TASK TO COMPLETE:
Reproduce exactly the opening lines of the listing, stopping after the line that contains "The height and width of the screenshot is (579, 1200)." and including it.

DATA SUPPLIED:
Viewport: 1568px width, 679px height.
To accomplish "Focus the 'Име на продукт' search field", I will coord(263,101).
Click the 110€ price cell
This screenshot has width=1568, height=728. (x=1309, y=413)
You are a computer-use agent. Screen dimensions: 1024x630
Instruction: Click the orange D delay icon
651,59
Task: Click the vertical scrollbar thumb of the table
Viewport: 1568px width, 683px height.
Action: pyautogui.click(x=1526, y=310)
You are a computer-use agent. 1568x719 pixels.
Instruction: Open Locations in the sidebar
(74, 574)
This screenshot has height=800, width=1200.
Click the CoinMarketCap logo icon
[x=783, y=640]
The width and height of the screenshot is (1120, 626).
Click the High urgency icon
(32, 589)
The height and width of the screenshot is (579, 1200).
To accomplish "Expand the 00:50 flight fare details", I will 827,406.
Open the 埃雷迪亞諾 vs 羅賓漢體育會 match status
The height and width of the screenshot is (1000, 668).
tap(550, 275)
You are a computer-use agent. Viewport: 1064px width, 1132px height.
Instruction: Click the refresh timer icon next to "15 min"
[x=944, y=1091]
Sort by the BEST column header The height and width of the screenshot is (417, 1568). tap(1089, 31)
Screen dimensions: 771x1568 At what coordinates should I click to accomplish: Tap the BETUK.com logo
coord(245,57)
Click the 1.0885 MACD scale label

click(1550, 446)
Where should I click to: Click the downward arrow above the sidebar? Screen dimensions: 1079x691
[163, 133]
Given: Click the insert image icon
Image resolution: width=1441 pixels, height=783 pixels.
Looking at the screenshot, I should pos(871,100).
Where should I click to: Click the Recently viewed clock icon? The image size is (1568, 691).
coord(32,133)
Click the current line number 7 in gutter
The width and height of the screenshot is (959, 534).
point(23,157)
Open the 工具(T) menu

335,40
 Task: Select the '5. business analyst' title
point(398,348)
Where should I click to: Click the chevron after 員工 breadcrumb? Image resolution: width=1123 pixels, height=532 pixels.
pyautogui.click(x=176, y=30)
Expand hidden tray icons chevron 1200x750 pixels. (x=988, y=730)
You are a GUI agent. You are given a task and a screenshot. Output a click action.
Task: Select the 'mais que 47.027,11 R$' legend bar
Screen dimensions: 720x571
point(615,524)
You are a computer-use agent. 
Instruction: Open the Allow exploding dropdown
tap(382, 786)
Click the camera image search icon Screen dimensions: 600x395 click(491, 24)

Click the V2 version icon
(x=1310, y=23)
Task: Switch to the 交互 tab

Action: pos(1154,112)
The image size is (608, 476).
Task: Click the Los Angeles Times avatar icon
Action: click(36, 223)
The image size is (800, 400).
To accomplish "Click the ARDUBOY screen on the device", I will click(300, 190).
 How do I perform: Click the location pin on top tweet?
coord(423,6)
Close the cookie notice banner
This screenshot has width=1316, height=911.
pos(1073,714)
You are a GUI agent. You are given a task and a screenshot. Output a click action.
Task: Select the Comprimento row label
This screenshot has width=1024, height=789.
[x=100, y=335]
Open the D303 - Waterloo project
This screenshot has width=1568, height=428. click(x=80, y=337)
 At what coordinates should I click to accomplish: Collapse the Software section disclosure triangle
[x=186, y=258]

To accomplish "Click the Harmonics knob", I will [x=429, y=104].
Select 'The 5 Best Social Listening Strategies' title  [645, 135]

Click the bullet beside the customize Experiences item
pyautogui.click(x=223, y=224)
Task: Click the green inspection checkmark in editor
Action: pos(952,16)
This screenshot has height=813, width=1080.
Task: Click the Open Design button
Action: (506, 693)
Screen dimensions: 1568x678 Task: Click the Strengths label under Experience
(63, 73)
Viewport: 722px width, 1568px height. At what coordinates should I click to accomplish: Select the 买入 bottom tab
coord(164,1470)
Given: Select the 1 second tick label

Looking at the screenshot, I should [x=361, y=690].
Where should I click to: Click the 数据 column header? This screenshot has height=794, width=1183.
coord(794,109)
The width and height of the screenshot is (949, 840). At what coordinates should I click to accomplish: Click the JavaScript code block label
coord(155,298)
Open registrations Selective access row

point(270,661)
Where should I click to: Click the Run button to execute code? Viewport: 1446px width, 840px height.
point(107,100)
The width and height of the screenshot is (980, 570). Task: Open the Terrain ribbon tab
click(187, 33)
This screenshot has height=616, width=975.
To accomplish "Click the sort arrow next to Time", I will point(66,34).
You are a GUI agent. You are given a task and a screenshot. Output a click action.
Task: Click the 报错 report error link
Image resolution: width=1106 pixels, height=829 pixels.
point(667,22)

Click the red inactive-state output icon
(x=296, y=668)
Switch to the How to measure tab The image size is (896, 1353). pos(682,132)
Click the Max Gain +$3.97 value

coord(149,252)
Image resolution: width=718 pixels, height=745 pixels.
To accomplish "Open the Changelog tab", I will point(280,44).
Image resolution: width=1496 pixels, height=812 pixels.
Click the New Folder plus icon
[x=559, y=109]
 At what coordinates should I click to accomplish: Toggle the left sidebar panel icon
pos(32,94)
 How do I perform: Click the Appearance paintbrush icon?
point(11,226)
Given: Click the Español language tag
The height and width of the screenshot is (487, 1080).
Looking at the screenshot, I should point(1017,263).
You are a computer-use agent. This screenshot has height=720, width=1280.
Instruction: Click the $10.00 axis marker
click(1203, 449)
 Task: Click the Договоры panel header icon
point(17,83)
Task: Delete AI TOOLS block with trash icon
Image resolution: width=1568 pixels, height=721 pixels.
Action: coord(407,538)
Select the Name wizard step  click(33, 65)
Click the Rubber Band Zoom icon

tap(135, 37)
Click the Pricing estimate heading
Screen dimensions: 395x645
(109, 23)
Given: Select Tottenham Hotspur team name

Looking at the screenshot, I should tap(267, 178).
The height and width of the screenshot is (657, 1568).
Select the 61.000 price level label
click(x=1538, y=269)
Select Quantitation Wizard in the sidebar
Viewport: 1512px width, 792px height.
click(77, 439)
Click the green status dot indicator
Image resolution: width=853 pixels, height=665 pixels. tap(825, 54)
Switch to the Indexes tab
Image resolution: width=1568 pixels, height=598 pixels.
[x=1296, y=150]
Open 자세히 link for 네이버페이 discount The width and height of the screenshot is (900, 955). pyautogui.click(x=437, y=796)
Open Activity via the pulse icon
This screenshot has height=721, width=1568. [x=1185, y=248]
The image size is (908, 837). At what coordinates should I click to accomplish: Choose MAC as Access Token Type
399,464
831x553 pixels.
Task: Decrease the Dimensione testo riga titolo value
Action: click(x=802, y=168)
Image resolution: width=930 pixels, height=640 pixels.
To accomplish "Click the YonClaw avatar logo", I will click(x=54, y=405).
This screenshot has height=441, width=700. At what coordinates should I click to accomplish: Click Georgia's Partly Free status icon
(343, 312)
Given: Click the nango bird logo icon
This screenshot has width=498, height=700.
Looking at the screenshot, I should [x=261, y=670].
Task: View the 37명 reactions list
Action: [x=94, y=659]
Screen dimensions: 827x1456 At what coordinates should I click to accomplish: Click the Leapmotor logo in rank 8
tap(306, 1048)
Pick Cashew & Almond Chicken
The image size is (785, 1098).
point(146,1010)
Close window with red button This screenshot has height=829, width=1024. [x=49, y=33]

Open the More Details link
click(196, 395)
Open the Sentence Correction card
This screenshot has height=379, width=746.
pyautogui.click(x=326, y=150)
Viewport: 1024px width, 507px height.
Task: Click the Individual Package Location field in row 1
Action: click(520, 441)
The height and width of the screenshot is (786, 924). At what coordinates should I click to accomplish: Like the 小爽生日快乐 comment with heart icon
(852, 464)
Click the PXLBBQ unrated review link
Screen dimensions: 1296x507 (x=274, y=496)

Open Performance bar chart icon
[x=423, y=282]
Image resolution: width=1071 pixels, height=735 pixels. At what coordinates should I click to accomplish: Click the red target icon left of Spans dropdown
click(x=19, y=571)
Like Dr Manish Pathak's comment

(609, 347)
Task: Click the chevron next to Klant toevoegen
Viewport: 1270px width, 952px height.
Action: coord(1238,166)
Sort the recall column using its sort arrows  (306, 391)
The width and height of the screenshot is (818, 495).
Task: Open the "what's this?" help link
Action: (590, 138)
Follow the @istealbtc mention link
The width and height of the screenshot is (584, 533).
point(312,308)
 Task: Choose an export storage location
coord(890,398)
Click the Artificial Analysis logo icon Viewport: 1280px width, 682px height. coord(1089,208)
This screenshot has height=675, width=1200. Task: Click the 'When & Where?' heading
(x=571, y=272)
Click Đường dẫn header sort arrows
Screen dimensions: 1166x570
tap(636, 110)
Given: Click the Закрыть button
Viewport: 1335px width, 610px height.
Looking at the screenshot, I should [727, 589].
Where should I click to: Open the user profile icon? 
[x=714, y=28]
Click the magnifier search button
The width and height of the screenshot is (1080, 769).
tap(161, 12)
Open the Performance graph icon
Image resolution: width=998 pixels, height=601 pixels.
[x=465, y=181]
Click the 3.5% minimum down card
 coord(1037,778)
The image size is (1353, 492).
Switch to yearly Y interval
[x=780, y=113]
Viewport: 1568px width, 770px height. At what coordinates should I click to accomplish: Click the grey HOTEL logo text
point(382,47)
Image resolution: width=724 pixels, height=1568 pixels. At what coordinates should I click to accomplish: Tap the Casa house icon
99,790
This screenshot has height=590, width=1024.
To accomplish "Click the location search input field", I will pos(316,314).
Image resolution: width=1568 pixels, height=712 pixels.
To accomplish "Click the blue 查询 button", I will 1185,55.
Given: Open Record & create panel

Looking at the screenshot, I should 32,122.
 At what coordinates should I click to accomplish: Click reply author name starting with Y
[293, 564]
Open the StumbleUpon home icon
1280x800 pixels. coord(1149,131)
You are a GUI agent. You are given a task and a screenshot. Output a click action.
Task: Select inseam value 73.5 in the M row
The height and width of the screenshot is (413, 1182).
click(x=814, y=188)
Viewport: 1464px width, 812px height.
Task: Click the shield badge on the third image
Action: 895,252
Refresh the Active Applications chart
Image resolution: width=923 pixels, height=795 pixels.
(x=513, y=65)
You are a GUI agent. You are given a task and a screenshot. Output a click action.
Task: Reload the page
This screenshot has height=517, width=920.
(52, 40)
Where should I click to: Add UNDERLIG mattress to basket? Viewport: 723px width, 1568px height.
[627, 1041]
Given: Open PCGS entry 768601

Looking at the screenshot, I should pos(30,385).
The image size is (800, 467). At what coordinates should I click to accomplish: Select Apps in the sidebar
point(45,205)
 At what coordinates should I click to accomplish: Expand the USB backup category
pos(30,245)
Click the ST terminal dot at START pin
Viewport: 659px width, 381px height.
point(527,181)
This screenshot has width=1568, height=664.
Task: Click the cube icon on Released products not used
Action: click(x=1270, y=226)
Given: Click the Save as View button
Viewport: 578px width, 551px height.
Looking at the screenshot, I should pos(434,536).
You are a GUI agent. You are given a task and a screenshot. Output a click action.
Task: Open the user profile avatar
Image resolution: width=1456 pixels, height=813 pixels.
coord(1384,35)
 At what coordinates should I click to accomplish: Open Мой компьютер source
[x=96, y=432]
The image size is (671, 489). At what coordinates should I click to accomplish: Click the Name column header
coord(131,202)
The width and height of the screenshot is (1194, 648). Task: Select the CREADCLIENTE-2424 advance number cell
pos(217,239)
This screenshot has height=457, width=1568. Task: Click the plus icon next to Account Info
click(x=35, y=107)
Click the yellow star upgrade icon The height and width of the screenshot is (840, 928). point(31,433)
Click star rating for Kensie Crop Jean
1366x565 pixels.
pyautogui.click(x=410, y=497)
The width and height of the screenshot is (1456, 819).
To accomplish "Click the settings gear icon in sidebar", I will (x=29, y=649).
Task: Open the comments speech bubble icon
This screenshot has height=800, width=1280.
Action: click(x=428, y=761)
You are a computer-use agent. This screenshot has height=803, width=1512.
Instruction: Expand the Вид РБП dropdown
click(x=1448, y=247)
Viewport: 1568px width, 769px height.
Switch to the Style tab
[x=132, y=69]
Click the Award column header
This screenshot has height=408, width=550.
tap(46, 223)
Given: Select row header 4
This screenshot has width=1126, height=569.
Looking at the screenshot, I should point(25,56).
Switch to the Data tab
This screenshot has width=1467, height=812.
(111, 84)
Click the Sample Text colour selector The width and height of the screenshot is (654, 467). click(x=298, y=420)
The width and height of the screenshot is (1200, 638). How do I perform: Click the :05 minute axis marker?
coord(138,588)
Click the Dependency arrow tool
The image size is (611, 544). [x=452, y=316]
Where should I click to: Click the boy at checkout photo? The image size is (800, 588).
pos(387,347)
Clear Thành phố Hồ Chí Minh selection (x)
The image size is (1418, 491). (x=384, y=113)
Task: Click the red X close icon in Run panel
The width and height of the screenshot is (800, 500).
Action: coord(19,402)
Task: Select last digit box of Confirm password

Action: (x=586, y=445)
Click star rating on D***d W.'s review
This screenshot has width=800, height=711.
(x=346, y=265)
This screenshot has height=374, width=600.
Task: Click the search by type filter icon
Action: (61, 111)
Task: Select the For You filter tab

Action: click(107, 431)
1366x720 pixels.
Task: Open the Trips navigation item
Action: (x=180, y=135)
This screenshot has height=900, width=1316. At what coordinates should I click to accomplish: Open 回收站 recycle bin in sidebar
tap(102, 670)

SOLVED EXERCISE:
Viewport: 1568px width, 679px height.
To accomplish "Focus the 'Име на продукт' search field", I will coord(263,101).
Click the 110€ price cell
This screenshot has width=1568, height=728. (x=1309, y=413)
You are a computer-use agent. Screen dimensions: 1024x630
Instruction: Click the orange D delay icon
651,59
Task: Click the vertical scrollbar thumb of the table
Viewport: 1568px width, 683px height.
Action: pyautogui.click(x=1526, y=310)
You are a computer-use agent. 1568x719 pixels.
Instruction: Open Locations in the sidebar
(74, 574)
This screenshot has height=800, width=1200.
Click the CoinMarketCap logo icon
[x=783, y=640]
The width and height of the screenshot is (1120, 626).
Click the High urgency icon
(32, 589)
The height and width of the screenshot is (579, 1200).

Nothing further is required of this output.